On April 2, 2026, alongside Gemma 4, Google released AI Edge Gallery—the premier destination for running frontier open-source Large Language Models on your mobile device. The iOS app was released in February 2026, expanding from Android.

All model inferences happen directly on your device hardware. No internet is required, ensuring total privacy for your prompts, images, and sensitive data.

Your phone is no longer just an AI terminal connecting to cloud services—it's becoming an autonomous AI device.

What is AI Edge Gallery?

AI Edge Gallery is Google's experimental app (released March 2025, 500K+ downloads) that lets you run open-source LLMs on mobile devices. The April 2026 update brought official Gemma 4 support, making it the most capable on-device AI experience available.

Core Features

Feature	Description
Agent Skills	Extend LLMs with tools: Wikipedia, maps, web search, custom skills
Thinking Mode	Visualize the model's reasoning process
Prompt Lab	Test prompts with granular control over temperature, top-k
Model Management	Download, benchmark, and manage models locally
100% Offline	All inference on-device, no internet required

Supported Models (April 2026)

Gemma 4 family (E2B, E4B, 26B A4B, 31B)
FunctionGemma variants
Community models via Hugging Face integration

Why On-Device AI Matters

The Privacy Case

Every cloud AI interaction involves data leaving your device. With AI Edge Gallery:

Zero data transmission: Your prompts never leave your phone
Complete offline: Works in airplane mode, no signal? No problem
Sensitive data: Analyze documents, contracts, medical info—all local

The Latency Case

Cloud AI: Input → Upload → Process → Download → Output
On-Device: Input → Process → Output

The Cost Case

Cloud API calls add up. On-device = one-time model download, then free forever.

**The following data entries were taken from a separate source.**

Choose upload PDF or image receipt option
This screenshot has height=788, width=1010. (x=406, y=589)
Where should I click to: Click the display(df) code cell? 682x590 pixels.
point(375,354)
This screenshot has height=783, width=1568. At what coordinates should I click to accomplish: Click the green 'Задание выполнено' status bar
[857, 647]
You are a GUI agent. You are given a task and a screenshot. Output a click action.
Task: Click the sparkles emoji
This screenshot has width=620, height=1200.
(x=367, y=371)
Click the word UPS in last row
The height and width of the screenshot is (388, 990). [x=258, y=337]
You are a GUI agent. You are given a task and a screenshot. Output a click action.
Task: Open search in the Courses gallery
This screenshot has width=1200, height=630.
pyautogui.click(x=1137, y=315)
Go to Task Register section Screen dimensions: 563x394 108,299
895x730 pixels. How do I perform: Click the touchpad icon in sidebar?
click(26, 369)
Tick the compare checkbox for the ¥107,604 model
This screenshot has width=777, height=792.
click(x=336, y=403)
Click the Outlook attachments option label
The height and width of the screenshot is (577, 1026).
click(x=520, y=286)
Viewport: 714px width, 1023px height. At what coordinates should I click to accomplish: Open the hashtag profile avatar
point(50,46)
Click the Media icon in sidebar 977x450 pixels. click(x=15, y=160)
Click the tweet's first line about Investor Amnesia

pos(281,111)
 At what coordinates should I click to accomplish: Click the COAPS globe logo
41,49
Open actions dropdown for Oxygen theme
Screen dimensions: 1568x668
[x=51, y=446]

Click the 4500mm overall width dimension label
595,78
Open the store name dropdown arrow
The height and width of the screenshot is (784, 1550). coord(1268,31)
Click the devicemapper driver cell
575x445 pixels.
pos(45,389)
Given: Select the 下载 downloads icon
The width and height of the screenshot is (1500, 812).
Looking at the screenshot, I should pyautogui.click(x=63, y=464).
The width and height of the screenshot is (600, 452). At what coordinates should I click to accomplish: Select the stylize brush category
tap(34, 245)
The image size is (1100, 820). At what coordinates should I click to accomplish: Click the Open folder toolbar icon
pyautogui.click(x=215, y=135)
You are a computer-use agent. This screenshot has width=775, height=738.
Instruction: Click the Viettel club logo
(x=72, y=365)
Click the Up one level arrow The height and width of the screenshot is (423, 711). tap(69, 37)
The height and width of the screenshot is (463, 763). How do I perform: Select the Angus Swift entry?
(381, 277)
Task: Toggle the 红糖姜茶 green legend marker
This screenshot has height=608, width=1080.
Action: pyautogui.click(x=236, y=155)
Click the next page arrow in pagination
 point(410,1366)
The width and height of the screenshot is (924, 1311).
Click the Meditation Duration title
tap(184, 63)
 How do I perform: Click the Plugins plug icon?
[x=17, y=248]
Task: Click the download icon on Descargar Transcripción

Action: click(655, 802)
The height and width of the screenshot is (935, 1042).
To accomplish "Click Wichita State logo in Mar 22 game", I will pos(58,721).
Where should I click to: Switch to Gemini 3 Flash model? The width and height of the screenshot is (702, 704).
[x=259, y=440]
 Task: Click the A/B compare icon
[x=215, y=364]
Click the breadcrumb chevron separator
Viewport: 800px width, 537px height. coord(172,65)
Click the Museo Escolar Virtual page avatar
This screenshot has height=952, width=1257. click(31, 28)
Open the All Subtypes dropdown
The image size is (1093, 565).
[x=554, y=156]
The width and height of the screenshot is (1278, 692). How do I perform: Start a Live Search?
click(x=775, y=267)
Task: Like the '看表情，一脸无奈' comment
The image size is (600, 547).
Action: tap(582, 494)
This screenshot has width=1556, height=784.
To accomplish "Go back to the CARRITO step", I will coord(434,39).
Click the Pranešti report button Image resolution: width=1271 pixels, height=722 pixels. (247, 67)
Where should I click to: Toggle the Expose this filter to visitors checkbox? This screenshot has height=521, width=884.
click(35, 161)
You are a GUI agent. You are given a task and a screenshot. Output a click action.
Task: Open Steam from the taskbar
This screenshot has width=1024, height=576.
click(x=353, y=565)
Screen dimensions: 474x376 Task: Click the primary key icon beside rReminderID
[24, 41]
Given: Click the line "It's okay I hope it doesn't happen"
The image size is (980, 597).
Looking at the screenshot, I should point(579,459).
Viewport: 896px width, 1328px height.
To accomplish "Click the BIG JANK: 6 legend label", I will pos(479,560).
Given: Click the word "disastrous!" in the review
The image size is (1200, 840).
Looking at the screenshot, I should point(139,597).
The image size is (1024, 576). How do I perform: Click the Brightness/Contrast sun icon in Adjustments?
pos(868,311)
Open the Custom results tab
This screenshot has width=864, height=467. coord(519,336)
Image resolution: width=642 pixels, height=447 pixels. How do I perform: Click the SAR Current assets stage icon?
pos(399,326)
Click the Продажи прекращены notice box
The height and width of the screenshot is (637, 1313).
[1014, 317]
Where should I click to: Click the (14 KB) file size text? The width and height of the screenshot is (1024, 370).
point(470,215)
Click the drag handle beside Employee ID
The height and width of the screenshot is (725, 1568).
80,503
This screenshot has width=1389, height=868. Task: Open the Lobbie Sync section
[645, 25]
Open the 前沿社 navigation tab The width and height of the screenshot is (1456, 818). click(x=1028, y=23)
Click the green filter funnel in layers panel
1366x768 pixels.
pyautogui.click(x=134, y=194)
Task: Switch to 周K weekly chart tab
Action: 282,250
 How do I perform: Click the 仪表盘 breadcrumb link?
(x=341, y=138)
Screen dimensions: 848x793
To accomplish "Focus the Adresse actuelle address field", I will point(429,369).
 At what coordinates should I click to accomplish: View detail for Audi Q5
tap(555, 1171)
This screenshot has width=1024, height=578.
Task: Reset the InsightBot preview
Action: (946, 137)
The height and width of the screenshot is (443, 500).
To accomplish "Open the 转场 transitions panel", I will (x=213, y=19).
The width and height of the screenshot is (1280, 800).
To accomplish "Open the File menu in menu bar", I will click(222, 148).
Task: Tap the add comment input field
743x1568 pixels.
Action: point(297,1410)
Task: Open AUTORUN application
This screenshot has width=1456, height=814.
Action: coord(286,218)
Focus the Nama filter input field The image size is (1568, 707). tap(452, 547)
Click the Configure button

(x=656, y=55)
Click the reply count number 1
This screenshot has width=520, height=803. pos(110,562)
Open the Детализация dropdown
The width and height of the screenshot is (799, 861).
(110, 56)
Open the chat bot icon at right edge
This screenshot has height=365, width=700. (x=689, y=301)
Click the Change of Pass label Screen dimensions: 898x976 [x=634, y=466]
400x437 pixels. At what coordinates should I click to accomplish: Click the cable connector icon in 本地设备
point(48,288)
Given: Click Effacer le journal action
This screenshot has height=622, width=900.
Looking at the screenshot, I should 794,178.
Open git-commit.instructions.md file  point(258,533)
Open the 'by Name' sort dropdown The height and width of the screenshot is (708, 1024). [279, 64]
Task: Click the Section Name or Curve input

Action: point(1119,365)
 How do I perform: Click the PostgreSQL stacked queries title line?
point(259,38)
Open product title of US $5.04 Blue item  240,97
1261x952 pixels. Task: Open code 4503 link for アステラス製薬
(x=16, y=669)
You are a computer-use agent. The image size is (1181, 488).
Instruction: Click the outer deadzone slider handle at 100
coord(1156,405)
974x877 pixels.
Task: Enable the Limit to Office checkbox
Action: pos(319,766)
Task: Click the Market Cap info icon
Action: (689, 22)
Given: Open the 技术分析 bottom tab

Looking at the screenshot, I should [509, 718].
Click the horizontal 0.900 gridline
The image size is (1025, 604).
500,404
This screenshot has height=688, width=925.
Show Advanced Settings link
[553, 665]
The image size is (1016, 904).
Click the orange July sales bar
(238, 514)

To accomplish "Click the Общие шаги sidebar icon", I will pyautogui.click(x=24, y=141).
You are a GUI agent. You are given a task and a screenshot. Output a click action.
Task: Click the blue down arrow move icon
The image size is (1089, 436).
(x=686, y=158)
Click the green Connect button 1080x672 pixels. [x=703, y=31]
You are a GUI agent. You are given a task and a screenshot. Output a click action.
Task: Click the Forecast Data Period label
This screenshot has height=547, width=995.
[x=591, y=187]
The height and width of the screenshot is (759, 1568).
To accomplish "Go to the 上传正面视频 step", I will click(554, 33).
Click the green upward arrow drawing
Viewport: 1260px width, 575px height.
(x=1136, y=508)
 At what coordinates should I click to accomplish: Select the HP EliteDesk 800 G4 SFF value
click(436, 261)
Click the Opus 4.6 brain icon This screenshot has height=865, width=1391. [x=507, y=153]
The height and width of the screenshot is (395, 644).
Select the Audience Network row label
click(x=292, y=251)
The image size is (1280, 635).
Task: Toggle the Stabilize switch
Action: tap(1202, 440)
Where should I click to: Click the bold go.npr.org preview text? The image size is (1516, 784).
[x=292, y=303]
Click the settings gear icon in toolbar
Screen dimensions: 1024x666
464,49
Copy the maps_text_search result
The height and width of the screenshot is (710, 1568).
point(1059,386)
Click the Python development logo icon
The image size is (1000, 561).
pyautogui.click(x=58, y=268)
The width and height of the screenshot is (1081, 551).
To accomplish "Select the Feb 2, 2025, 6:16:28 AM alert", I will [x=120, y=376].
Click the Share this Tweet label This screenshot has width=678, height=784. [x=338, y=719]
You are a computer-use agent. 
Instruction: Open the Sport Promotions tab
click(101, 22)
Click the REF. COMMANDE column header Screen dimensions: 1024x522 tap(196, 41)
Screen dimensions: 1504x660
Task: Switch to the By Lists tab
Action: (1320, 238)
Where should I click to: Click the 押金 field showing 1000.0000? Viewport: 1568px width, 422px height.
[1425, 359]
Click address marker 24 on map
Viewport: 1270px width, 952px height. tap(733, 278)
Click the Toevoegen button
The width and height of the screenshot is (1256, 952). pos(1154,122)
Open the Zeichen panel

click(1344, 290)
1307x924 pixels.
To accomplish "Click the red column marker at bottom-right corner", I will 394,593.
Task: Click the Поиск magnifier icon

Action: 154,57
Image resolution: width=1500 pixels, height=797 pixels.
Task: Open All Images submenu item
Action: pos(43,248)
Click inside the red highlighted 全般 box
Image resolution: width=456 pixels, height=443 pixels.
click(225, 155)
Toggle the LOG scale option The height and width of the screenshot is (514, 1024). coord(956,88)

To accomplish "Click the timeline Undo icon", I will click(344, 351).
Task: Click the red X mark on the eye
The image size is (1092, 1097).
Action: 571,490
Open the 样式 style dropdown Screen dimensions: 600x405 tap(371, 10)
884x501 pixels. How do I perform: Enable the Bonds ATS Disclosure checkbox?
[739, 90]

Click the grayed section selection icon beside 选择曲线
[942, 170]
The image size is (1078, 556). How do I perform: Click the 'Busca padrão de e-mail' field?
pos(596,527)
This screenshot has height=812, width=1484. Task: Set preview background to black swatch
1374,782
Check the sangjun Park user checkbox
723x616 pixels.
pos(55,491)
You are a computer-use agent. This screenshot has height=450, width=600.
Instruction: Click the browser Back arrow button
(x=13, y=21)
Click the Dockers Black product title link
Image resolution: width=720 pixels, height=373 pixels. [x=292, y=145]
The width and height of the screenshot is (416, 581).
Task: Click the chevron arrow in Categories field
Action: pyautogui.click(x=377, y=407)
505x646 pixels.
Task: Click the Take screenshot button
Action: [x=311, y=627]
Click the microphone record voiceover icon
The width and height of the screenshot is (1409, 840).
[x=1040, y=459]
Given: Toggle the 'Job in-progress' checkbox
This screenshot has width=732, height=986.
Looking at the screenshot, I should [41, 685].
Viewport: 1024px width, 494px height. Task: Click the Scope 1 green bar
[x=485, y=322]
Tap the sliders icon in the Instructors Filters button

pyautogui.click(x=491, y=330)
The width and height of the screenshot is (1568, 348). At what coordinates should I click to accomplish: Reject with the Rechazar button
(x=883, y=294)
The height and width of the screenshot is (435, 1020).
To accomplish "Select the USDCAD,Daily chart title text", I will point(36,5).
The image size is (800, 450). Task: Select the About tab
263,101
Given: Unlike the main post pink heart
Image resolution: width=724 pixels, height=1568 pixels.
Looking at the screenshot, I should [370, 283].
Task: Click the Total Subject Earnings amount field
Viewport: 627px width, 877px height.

Agent Skills: Extending the LLM

The Agent Skills system transforms conversational LLMs into capable agents:

Built-in Skills

- Wikipedia: Fact-grounded responses
- Interactive Maps: Location-aware AI
- Web Search: Real-time information
- Custom Skills: Load from URL or community repos

How Skills Work

When you enable a skill, the LLM gains function-calling capabilities automatically:

User: "What's the population of Tokyo?"
Agent Skill activates:
1. Recognizes question requires factual data
2. Calls Wikipedia skill
3. Retrieves current population
4. Formats response with citation

Thinking Mode: Seeing Inside the Model

One of the most compelling features is Thinking Mode—tap the toggle to watch the model reason in real-time.

This shows:

How the model breaks down the problem
Intermediate reasoning steps
Confidence adjustments

Performance and Hardware

What You Need

Model	Recommended Device	Performance
E2B	Any modern phone	~30 tokens/sec
E4B	iPhone 15+, Pixel 7+	~20 tokens/sec
26B A4B	iPhone 15 Pro, high-end Android	~8 tokens/sec
31B	Not recommended	Too demanding

Use Cases That Work

1. Personal AI Assistant

Keep a lightweight model (E2B/E4B) always ready:

Quick Q&A without internet
Draft emails, review documents

2. Developer Sandbox

Test prompts and model behaviors in isolation
Prototype before cloud deployment

3. Privacy-First workflows

Legal document review
Medical record summarization
Financial analysis

4. Offline Development

Airplane coding sessions
Security-sensitive environments

The Developer Opportunity

AI Edge Gallery isn't just an app—it's a proving ground for on-device AI development.

Building Custom Skills

from skill_runtime import skill

@skill("analyze_image")
def analyze_image(image_path):
    # Custom ML pipeline
    return {"objects": [...], "description": ...}

AI Edge Gallery is available on Google Play and iOS App Store (iOS 17+).